Background: To arrest the immune-mediated destruction of the insulin-producing pancreatic beta cells in type 1 diabetes (T1D), interventional studies have predominantly focussed on two distinct approaches: arresting the ongoing immune response or protecting the pancreatic beta cells. Recently, both approaches using respectively low-dose anti-thymocyte globulin (ATG), an immune-depleting agent, and verapamil, a calcium channel blocker with beta cell protective and immune targeting properties, have demonstrated promising effects as single agents at T1D onset. However, the primary challenge remains the achievement of a durable response, primarily attributable to the highly immunogenic response and the restricted availability of functional beta cells at symptom onset. Consequently, integrating general immunomodulatory with beta cell supportive therapy represents a promising approach to achieve superior and long-lasting outcomes, particularly when initiated at symptom onset.
Methods: We combined low-dose murine (m)ATG (250 µg per day on day 0 and 3; i.v.) with continuous administration of verapamil (1 mg/ml in drinking water) to study their efficacy in newly diagnosed diabetic non-obese diabetic (NOD) mice.
Results: Low-dose mATG reversed T1D in 39% of mice (n=7/18) 7 days after therapy start, but the effect waned to 22% of mice by 8-weeks follow-up. Verapamil stably reversed disease in 20% of mice (n=3/15). However, combining low-dose mATG with verapamil induced durable disease remission in 45% of mice (n=9/20; P<0.0001 vs. control). Especially in mice with mild hyperglycaemia (<350 mg/dl) at disease onset combination reversed 75% (n=6/8) of mice compared to 33% in either low-dose mATG (n=3/9 mice; P<0.05) or verapamil (n=2/6 mice; P<0.05). While combination therapy resulted in a more pronounced disease reversal, this was not mirrored in the levels of pancreatic insulin content. However, preservation of beta cell function, as indicated by C-peptide levels, was observed only in combination-treated mice. Regarding pancreas inflammation, only combination therapy reduced insulitis severity. Mechanistically, either low-dose mATG-treated group induced lymphocyte depletion (69% reduction vs. control) 3 days after therapy start, recovering by day 14. Flow cytometry analysis revealed a decreased percentage of CD8+ T cells in the blood of either low-dose mATG-treated group at day 3, followed by a recovery of effector memory (EM) CD44highCD62L-CD8+ T cells by day 14. Moreover, low-dose mATG was associated with an increased frequency of FoxP3+(CD25+) regulatory T cells (Tregs) in the blood and pancreatic-draining lymph nodes (PLN) by day 14. Interestingly, only combination therapy had an increased ratio of Tregs-to-activated CD44highCD8+ T cells in PLN.

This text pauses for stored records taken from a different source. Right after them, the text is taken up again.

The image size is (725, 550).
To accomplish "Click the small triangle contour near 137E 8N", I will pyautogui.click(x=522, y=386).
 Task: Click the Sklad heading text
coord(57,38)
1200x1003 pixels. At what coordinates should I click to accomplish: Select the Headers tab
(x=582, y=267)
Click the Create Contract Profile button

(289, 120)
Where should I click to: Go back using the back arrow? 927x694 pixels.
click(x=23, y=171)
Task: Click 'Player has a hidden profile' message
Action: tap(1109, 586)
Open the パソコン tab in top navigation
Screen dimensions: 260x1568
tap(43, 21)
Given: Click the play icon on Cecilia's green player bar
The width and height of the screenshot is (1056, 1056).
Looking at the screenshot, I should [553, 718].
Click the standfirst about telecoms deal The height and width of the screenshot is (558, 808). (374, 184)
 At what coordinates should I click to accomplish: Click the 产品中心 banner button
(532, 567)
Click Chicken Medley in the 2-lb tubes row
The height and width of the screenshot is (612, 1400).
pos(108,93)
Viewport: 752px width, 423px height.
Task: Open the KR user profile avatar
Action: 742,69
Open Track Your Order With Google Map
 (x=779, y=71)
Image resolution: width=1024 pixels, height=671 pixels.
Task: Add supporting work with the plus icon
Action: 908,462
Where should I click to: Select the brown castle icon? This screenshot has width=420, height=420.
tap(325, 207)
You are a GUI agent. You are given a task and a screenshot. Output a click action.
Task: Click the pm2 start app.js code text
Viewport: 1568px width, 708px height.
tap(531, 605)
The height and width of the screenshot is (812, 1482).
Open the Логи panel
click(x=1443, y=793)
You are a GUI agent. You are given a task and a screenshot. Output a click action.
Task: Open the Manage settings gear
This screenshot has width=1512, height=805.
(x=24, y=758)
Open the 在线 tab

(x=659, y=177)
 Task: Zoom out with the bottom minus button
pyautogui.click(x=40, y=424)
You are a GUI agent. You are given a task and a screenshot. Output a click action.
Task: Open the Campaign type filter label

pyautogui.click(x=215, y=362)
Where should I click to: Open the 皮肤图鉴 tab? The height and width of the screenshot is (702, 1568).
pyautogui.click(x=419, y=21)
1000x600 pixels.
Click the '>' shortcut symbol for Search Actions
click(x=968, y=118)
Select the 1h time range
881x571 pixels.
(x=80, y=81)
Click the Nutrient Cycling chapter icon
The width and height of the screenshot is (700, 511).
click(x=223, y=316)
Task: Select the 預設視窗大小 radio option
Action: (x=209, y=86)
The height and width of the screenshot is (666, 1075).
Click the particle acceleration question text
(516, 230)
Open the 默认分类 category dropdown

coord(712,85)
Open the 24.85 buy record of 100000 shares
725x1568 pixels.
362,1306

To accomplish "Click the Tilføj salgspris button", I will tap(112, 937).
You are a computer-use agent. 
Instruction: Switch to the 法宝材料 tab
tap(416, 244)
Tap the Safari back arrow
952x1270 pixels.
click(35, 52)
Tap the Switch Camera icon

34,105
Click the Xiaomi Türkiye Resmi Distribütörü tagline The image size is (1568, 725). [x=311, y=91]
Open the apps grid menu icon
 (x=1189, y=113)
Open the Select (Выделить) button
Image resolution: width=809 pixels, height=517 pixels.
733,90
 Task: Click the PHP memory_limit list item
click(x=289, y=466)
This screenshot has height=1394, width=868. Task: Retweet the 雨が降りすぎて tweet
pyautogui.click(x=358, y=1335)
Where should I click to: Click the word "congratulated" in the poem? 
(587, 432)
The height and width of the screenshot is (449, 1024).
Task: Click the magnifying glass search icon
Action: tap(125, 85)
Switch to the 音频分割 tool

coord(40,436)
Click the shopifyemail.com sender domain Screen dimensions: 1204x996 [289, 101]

Conclusion: This is the first study to demonstrate that a short course of lowdose mATG in combination with verapamil protects the beta cells and mechanistically induces a transient imbalance in the frequency of immune cells favouring Tregs. This has to potential to establish enduring immune tolerance and confer sustained T1D remission in future clinical trials.